A 2ª Ré, deduziu contestação na qual impugna a generalidade da factualidade alegada, bem como invoca que o sinistro alegado não está abrangido pelo contrato de seguro por responsabilidade civil de Advogado aqui em causa dado que a 1ª reclamação correu com a sua citação nos autos.

A final foi proferida sentença que julgou a acção totalmente improcedente, absolvendo os Réus do pedido.

Inconformada apelou a Autora tendo a Relação, depois de alterar a matéria de facto e considerando ocorrer, no processo 2509/15, conduta ilícita e culposa do 1º Réu (não observar as disposições legais e não actuar zelosamente ao indicar arbitrariamente o valor da acção) que levou a que a Autora a ser devedora de um montante muito superior ao que seria devido segundo o critério legal, causando-lhe um dano patrimonial correspondente à quele excesso que deverá ser ressarcido enquanto ´perda de chance’, e igualmente uma afectação psicológica da Autora merecedora, pela sua gravidade, da tutela do direito, bem como procedente a excepção invocada pela 2ª Ré, julgado parcialmente a apelação e condenado o 1º Réu a pagar à Autora a quantia de 93.168,00 € (90.168,00 € a título de dano patrimonial e 3.000,00 € a título de dano não patrimonial) e juros desde a citação, mantendo no mais a sentença apelada.

Agora irresignado veio o 1ª Réu interpor recurso de revista concluindo, em síntese, por erro na apreciação da prova pela Relação e fixação da matéria de facto e erro de julgamento por não ocorrido o apontado cumprimento defeituoso do mandato forense na indicação do valor da causa nem verificado nexo de causalidade entre aquele e o imputado dano ou qualquer ‘perda de chance’ e não verificada (ou nula) a exclusão da situação da cobertura do seguro de responsabilidade civil.

Houve contra-alegações onde se propugnou pela manutenção do decidido.

II – Da admissibilidade e objecto do recurso

A situação tributária mostra-se regularizada.

O requerimento de interposição do recurso mostra-se tempestivo (artigos 638º e 139º do CPC) e foi apresentado por quem tem legitimidade para o efeito (artigo 631º do CPC) e se encontra devidamente patrocinado (artigo 40º do CPC).

Tal requerimento está devidamente instruído com alegação e conclusões (artigos 639º do CPC).


O acórdão impugnado é, pela sua natureza, pelo seu conteúdo, pelo valor da causa e da respectiva sucumbência, recorrível (artigos 629º e 671º do CPC).

Mostra-se, em função do disposto nos artigos 675º e 676º do CPC, correctamente fixado o seu modo de subida (nos próprios autos) e o seu efeito (meramente devolutivo).

Destarte, o recurso merece conhecimento.

Vejamos se merece provimento.           


-*-


Consabidamente, a delimitação objectiva do recurso emerge do teor das conclusões do recorrente, enquanto constituam corolário lógico-jurídico correspectivo da fundamentação expressa na alegação, sem embargo das questões de que o tribunal ad quem possa ou deva conhecer ex officio.

De outra via, como meio impugnatório de decisões judiciais, o recurso visa tão só suscitar a reapreciação do decidido, não comportando, assim, ius novarum, i.e., a criação de decisão sobre matéria nova não submetida à apreciação do tribunal a quo.

Por outro lado, ainda, o recurso não é uma reapreciação ‘ex novo’ do litígio (uma “segunda opinião” sobre o litígio), mas uma ponderação sobre a correcção da decisão que dirimiu esse litígio (se padece de vícios procedimentais, se procedeu a ilegal fixação dos factos, se fez incorrecta determinação ou aplicação do direito).

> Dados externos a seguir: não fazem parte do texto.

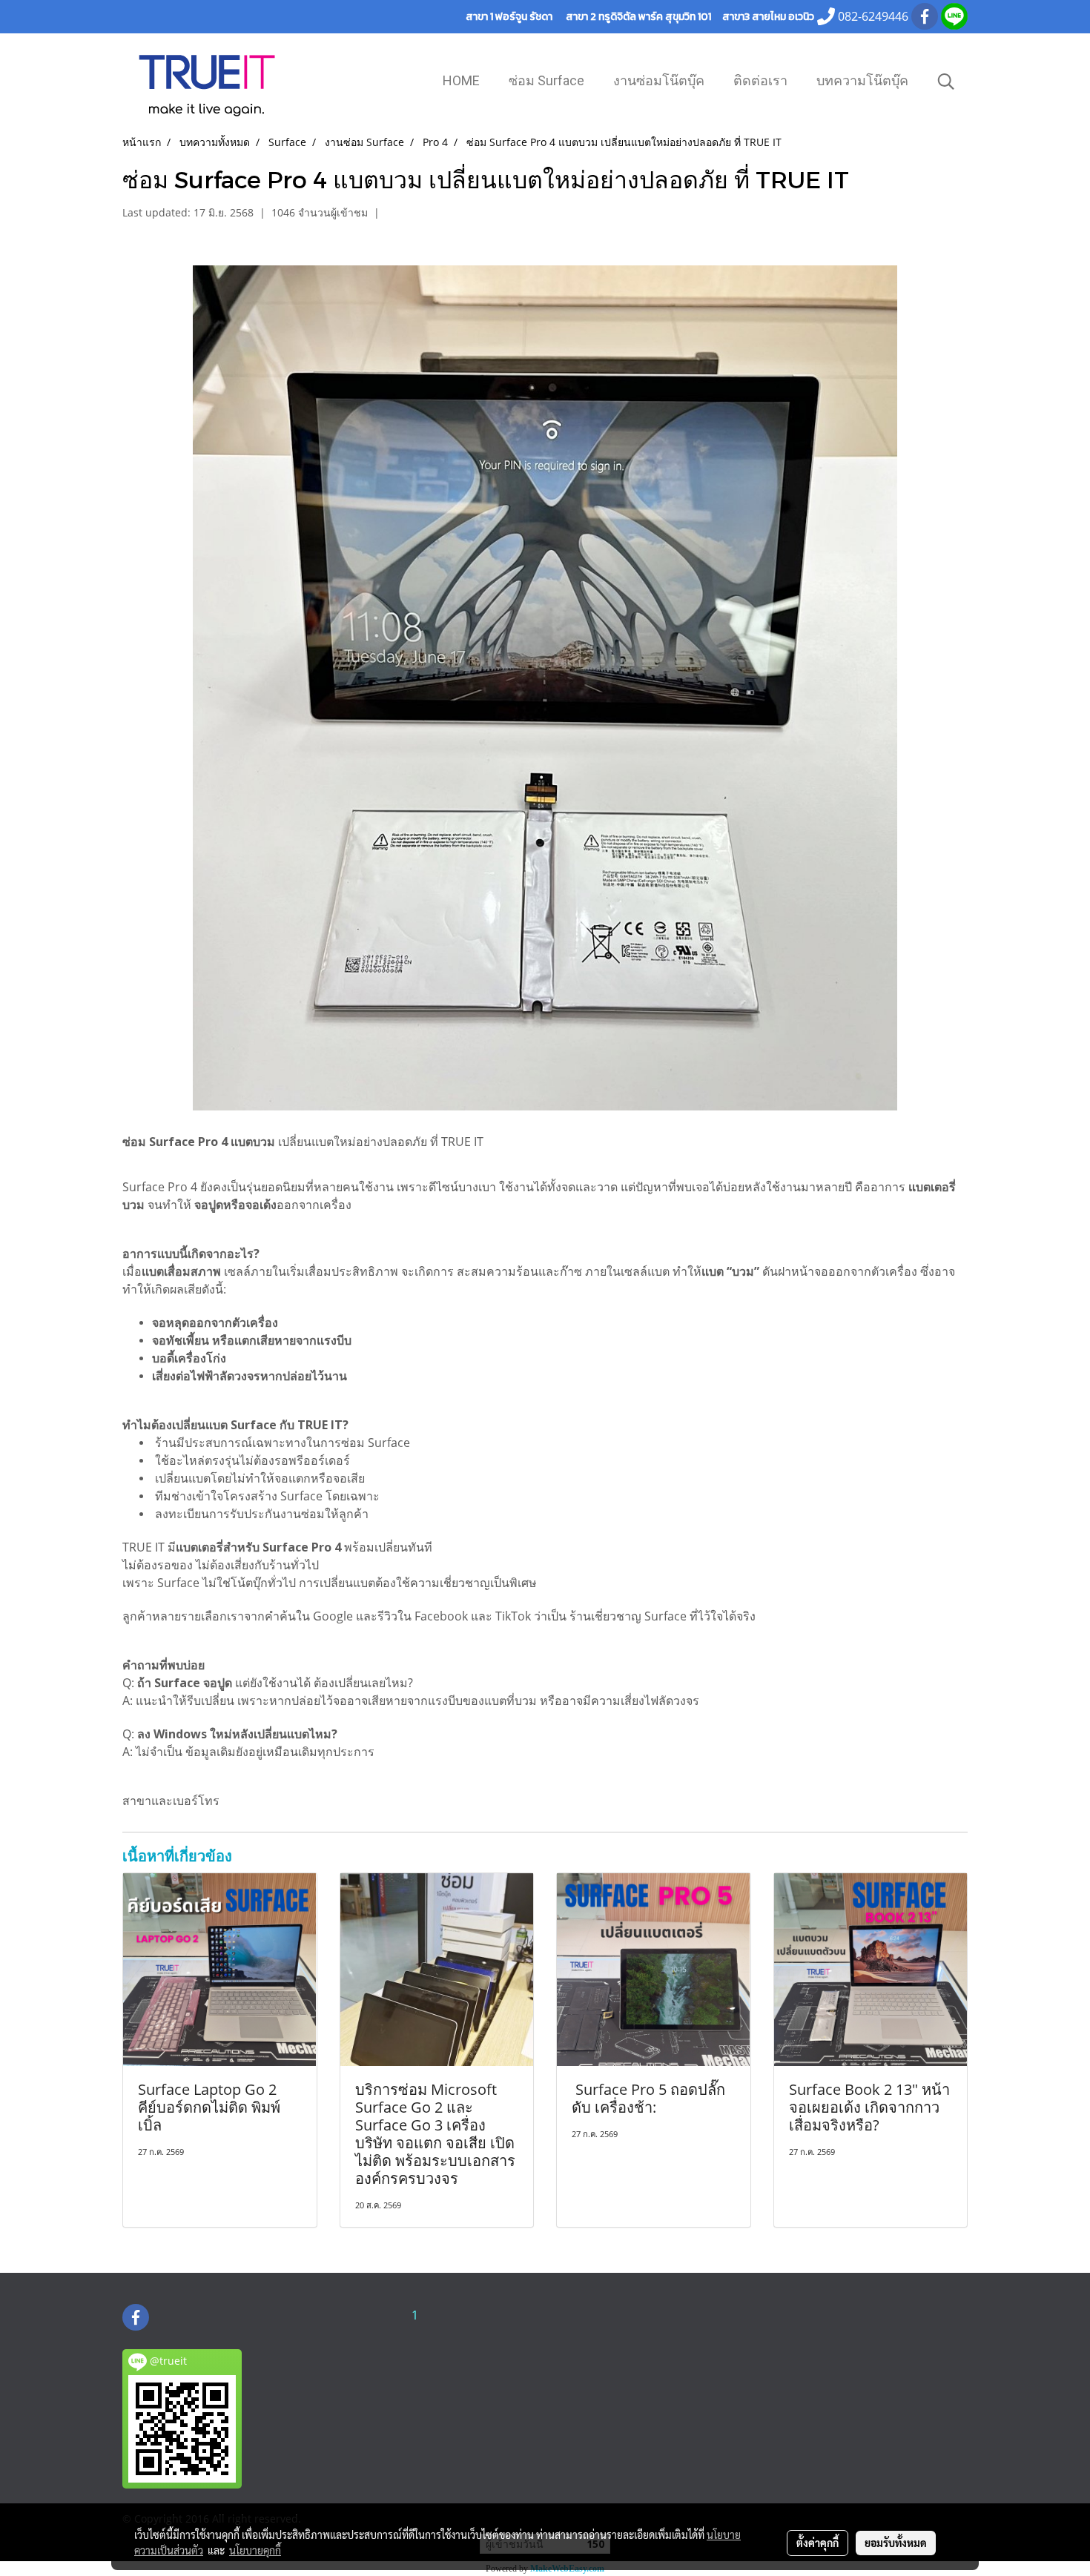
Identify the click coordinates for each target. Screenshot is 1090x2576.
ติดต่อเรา (760, 80)
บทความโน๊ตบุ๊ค (862, 80)
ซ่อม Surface (546, 80)
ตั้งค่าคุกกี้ (817, 2542)
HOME (461, 80)
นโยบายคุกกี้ (255, 2550)
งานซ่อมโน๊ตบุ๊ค (658, 80)
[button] (946, 81)
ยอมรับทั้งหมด (896, 2542)
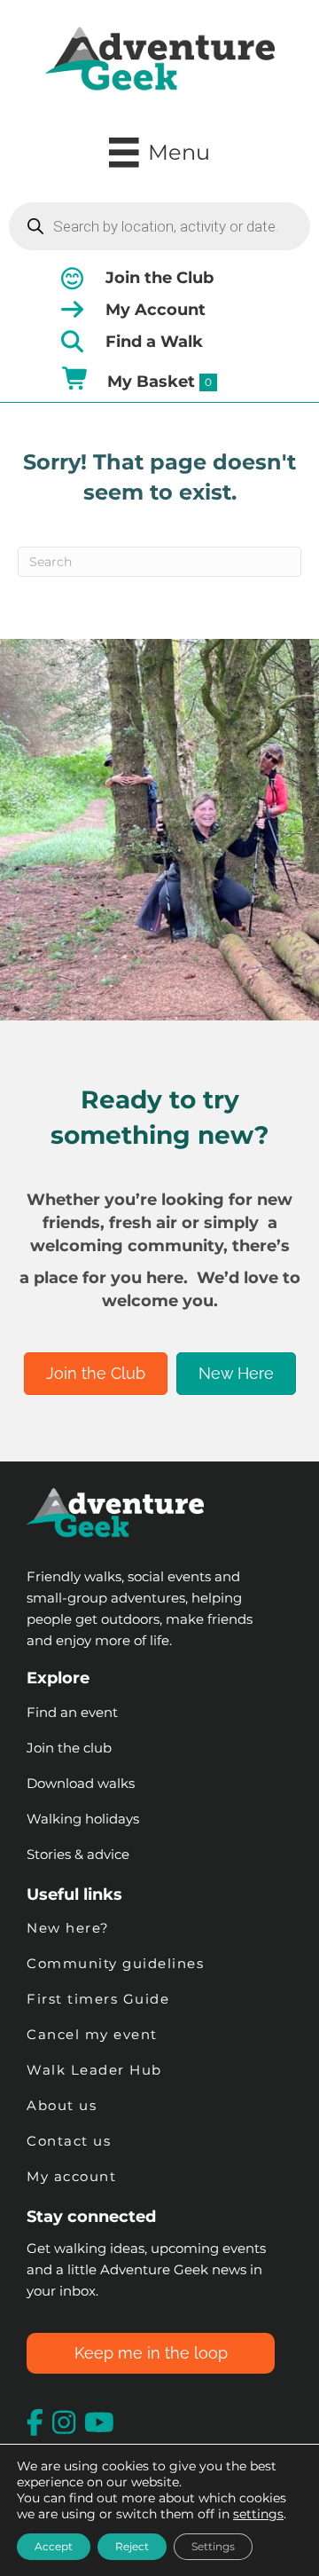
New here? (68, 1927)
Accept (54, 2546)
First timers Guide (98, 1998)
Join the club (69, 1747)
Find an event (72, 1712)
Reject (132, 2546)
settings (258, 2514)
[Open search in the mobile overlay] (159, 226)
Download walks (81, 1783)
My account (71, 2176)
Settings (213, 2546)
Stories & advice (78, 1854)
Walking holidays (83, 1818)
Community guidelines (115, 1963)
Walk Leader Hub (97, 2069)
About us (62, 2105)
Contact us (69, 2140)
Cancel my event (92, 2034)
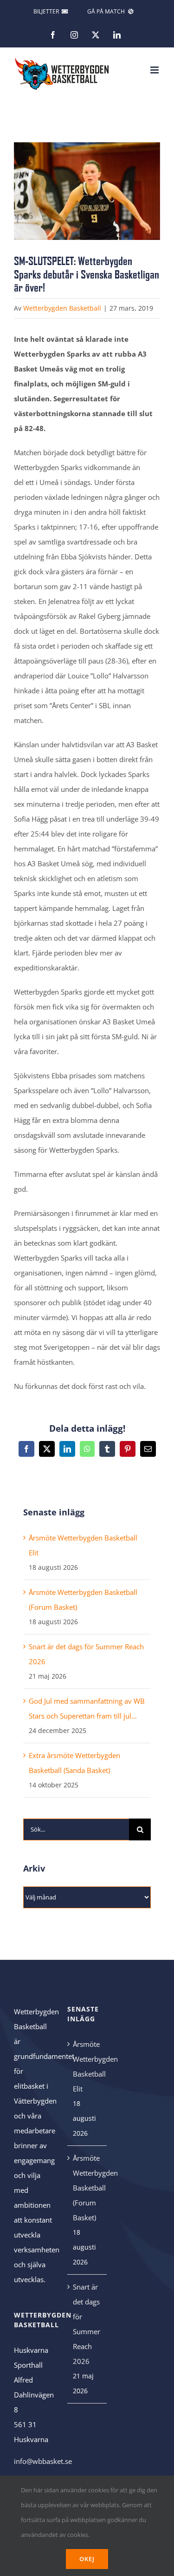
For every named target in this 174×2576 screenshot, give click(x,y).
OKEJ (87, 2559)
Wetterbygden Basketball (62, 308)
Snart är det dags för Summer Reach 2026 (86, 2324)
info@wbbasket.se (43, 2461)
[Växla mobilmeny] (155, 70)
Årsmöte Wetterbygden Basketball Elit (87, 2066)
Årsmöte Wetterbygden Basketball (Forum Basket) (87, 2187)
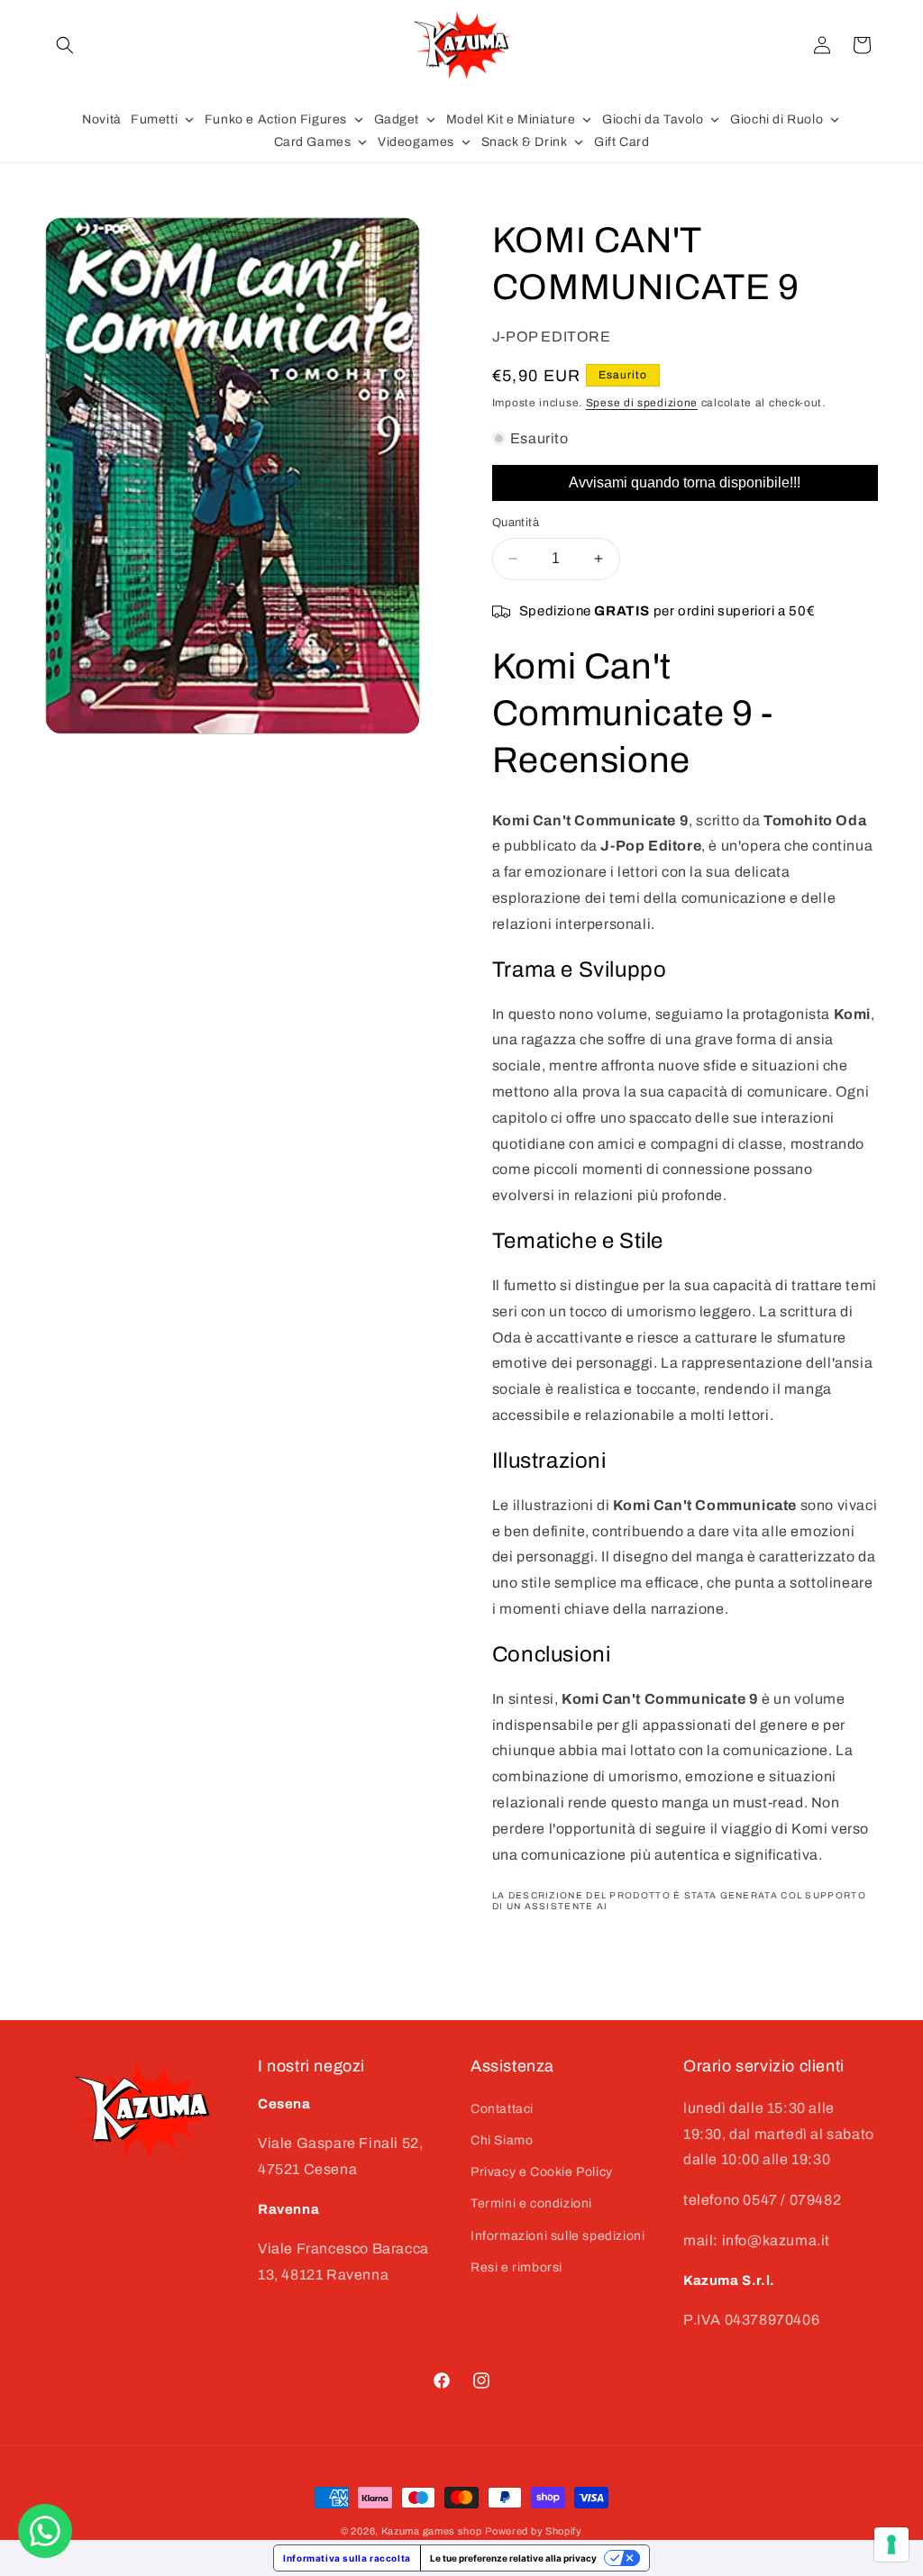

Daí que não baste ao recorrente afirmar o seu descontentamento com a decisão recorrida e pedir a reapreciação do litígio (limitando-se a repetir o que já alegara nas instâncias), mas se lhe imponha o ónus de alegar, de indicar as razões por que entende que a decisão recorrida deve ser revertida ou modificada, de especificar as falhas ou incorrecções de que em seu entender ela padece.

Ademais, também o tribunal de recurso não está adstrito à apreciação de todos os argumentos produzidos em alegação, mas apenas – e com liberdade no respeitante à indagação, interpretação e aplicação das regras de direito – de todas as “questões” suscitadas, e que, por respeitarem aos elementos da causa, definidos em função das pretensões e causa de pedir aduzidas, se configurem como relevantes para conhecimento do respectivo objecto, exceptuadas as que resultem prejudicadas pela solução dada a outras.

Assim, em face do que se acaba de expor e das conclusões apresentadas, desde logo ressalta que não tendo sido assacada ao Recorrente qualquer responsabilidade relativamente à sua actuação no processo n.º 2913/11...., surge como descabida a sua conclusão quinta, quando tautologicamente afirma não poder ser responsabilizado conforme já se encontra reconhecido por decisão transitada em julgado.

Por conseguinte são as seguintes as questões a resolver por este Tribunal:

- do erro na apreciação da matéria de facto;

- da verificação dos pressupostos da responsabilidade do 1º Réu relativamente à sua actuação no processo n.º 2509/15....;

- da cobertura do seguro.

III – Os factos

Das instâncias vêm fixada a seguinte factualidade:

Factos provados:           

1. A Ordem dos Advogados, enquanto tomador de seguro, celebrou com a Ré Mapfre Seguros Gerais, SA por intermédio da Corretora AON Portugal - Corretores SA, um Seguro de Grupo de Responsabilidade Civil Profissional dos Advogados titulado pela apólice n.° ..., com data de início a 1 de janeiro de 2014 e termo em 31 de dezembro de 2017, garantindo, até ao limite de capital seguro e nos termos expressamente previstos nas referidas condições particulares da apólice de seguro, o eventual pagamento de indemnizações "pelos prejuízos patrimoniais e/ou não patrimoniais causados a terceiros, por dolo, erro, omissão ou negligência, cometido pelo segurado ou por pessoal pelo qual ele deva, legalmente responder no desempenho da atividade profissional ou no exercício de funções nos Órgãos da Ordem dos Advogados", Prevendo-se a aplicação de uma franquia contratual, a cargo do segurado, cujo valor ascendia à quantia de € 5.000,00 por sinistro.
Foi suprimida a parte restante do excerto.